Balkans may be bird flu gateway to wider Europe
Birds heading south for the winter from Siberia may carry a deadly strain of avian flu to the Balkan peninsula and mingle with other flocks from northern Europe, experts said yesterday. Millions of birds migrate each year to Black Sea neighbours...
Birds heading south for the winter from Siberia may carry a deadly strain of avian flu to the Balkan peninsula and mingle with other flocks from northern Europe, experts said yesterday.
Millions of birds migrate each year to Black Sea neighbours Romania and Bulgaria for the milder winter climate, making the area a potential gateway to central Europe for the bird flu virus.
Samuel Jutzi, head of the United Nations agency in charge of monitoring and controlling the flu, said its quick spread indicated migratory birds may be able to carry it over long distances and that it could reach the Balkans in a few months.

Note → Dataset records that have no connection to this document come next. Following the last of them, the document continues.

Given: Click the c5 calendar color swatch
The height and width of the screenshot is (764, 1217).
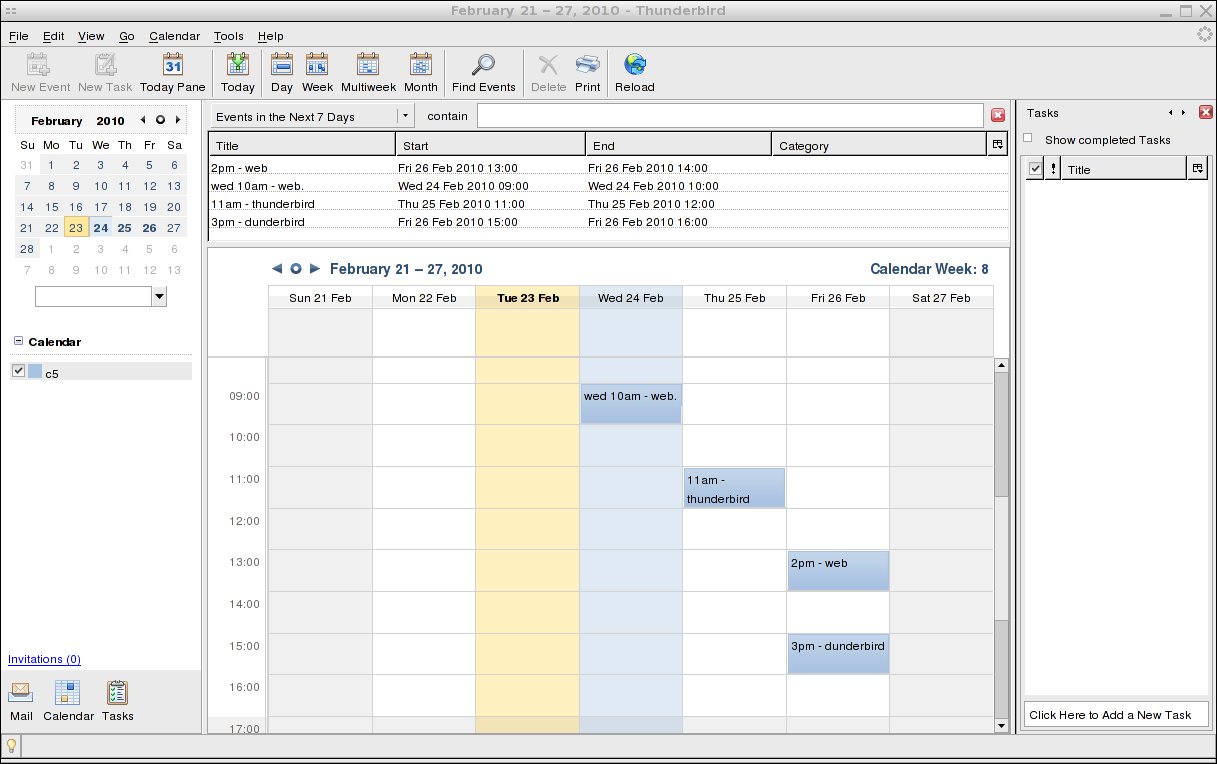Looking at the screenshot, I should tap(35, 372).
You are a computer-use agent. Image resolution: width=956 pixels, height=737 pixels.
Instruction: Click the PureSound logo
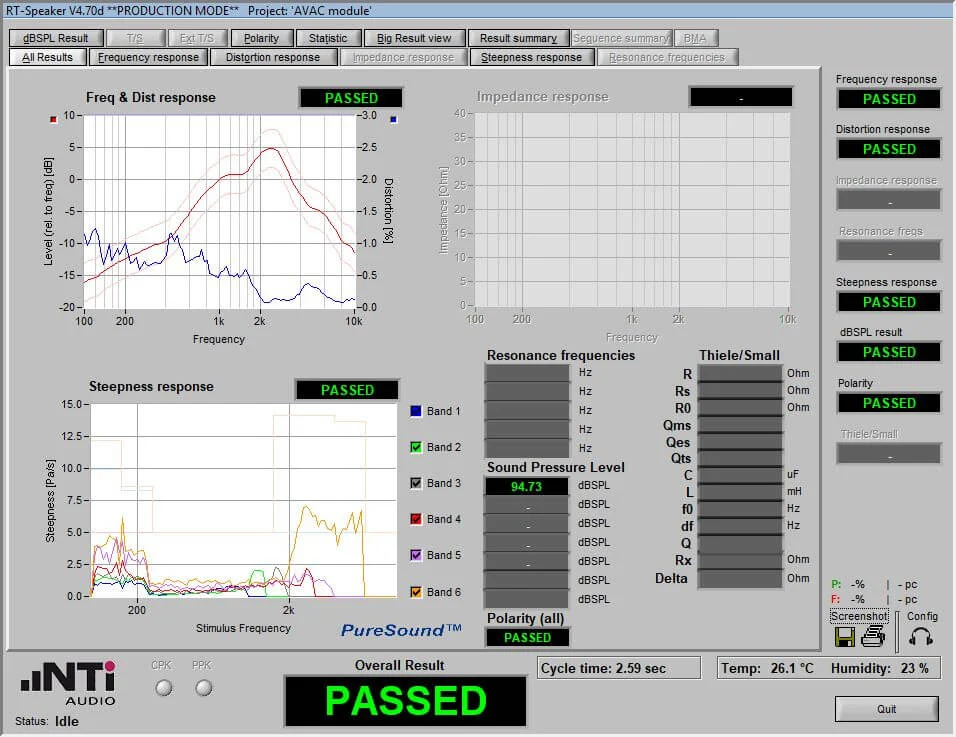click(391, 630)
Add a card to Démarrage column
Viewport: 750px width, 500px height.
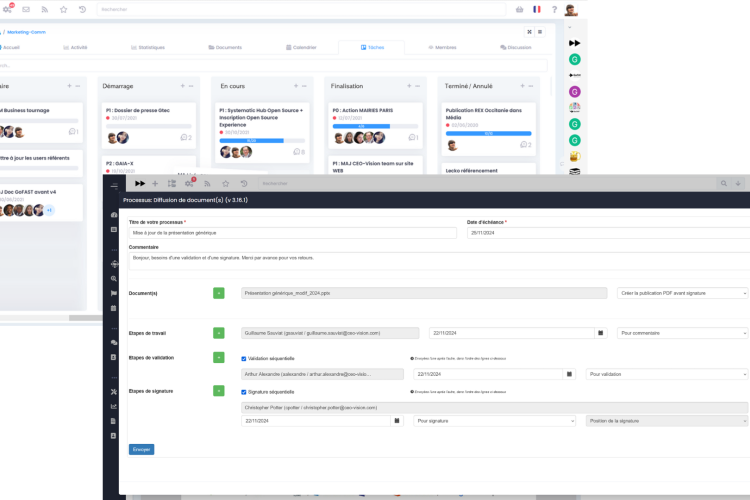(x=183, y=86)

"Knowing the flyways and the bird species that use them, there is a high likelihood that the virus will continue to spread as it has so far," Mr Jutzi, director of the Animal and Production and Health Division of the UN's Food and Agriculture Organisation, said.

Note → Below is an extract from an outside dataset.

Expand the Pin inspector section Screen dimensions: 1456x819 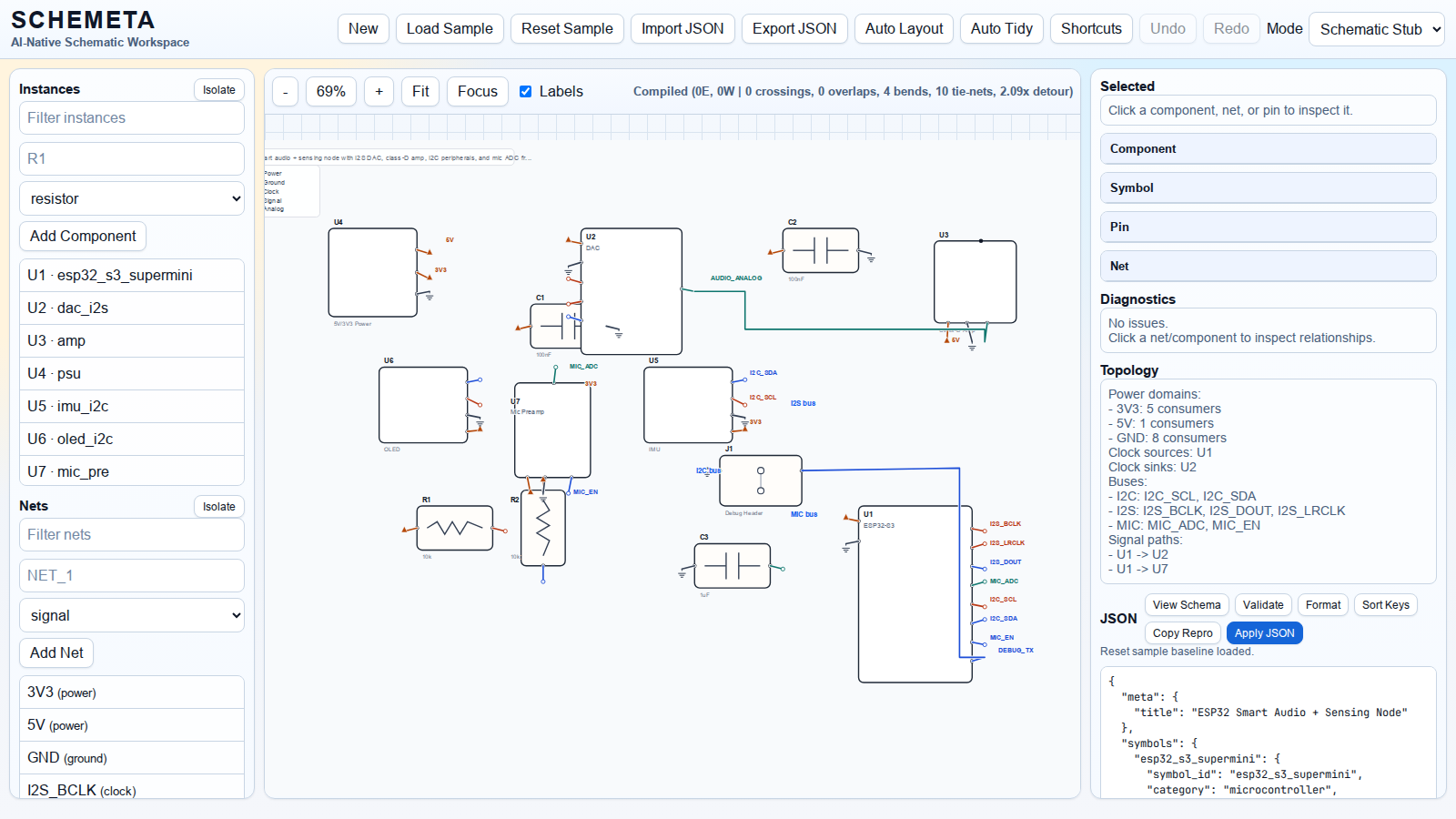click(x=1268, y=227)
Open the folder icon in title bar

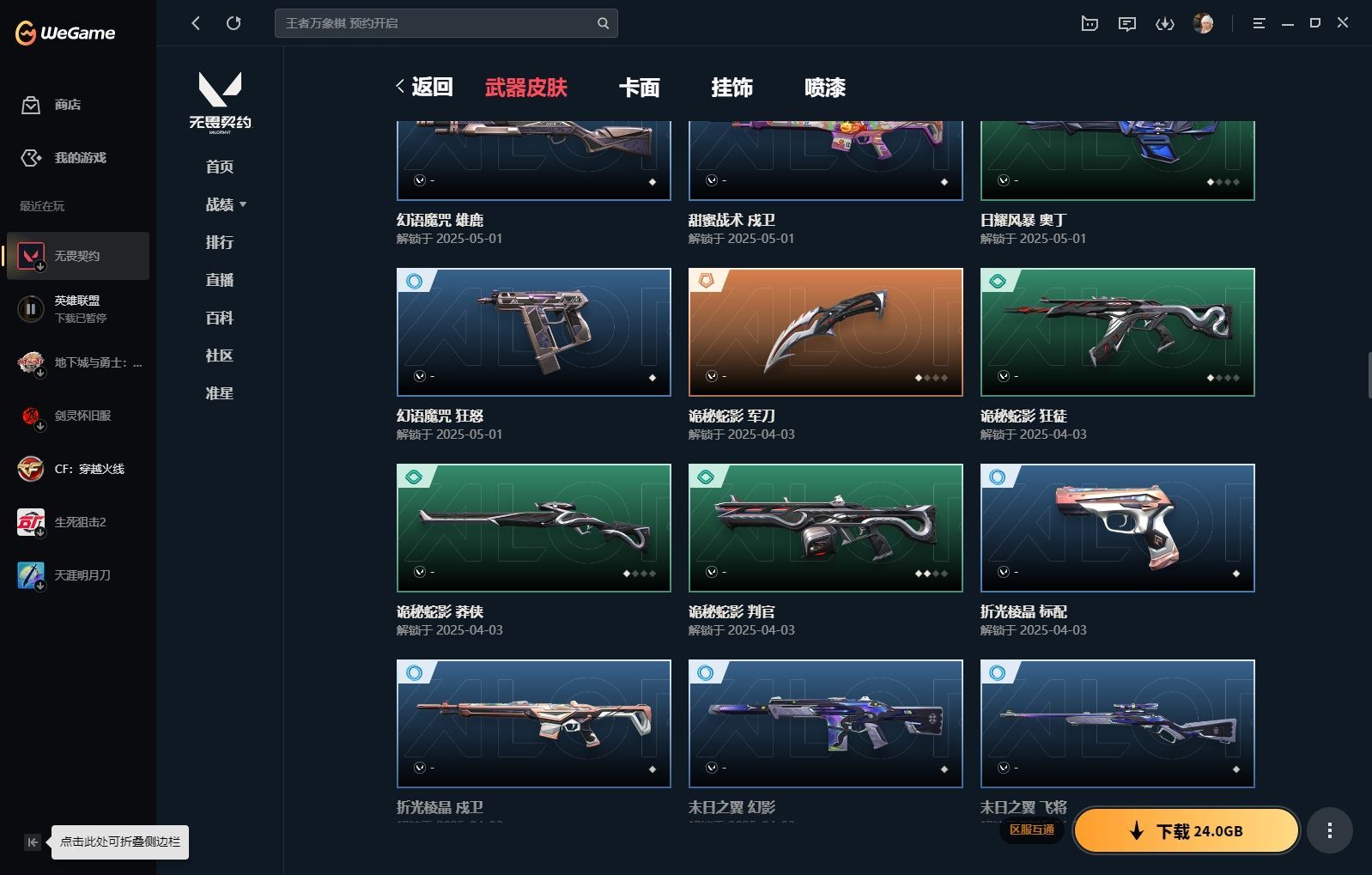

"Particularly in the southeastern part of the Balkans, given that these flyways go down there... It is quite probable in the future and is a major concern for us."
The European Commission has said there is a relatively low risk of migratory birds spreading the virus but has banned poultry products from Russia and Kazakhstan.
One strain of bird flu potentially dangerous to humans, H5N1, has decimated flocks of poultry in southeast Asia and has killed more than 50 people over the past two years.
H5N1 has been officially registered in six Russian regions in Siberia and the Urals, and has also been confirmed in neighbouring Kazakhstan.
Experts fear the strain, which has killed around half of the people who contract it, could mutate into a variation easily spread among humans and spark a pandemic that could kill tens of millions of people.
Lakes and rivers along the Black Sea coast ranging from Ukraine to northern Turkey attract millions of birds each winter from an area stretching from northern Russia to Scandinavia.
Europe's largest wetlands, Romania's Danube delta, and lakes in northern Bulgaria, are popular among flocks of red-breasted geese from Siberia as well as white-fronted geese from Scandinavia, Poland and Germany.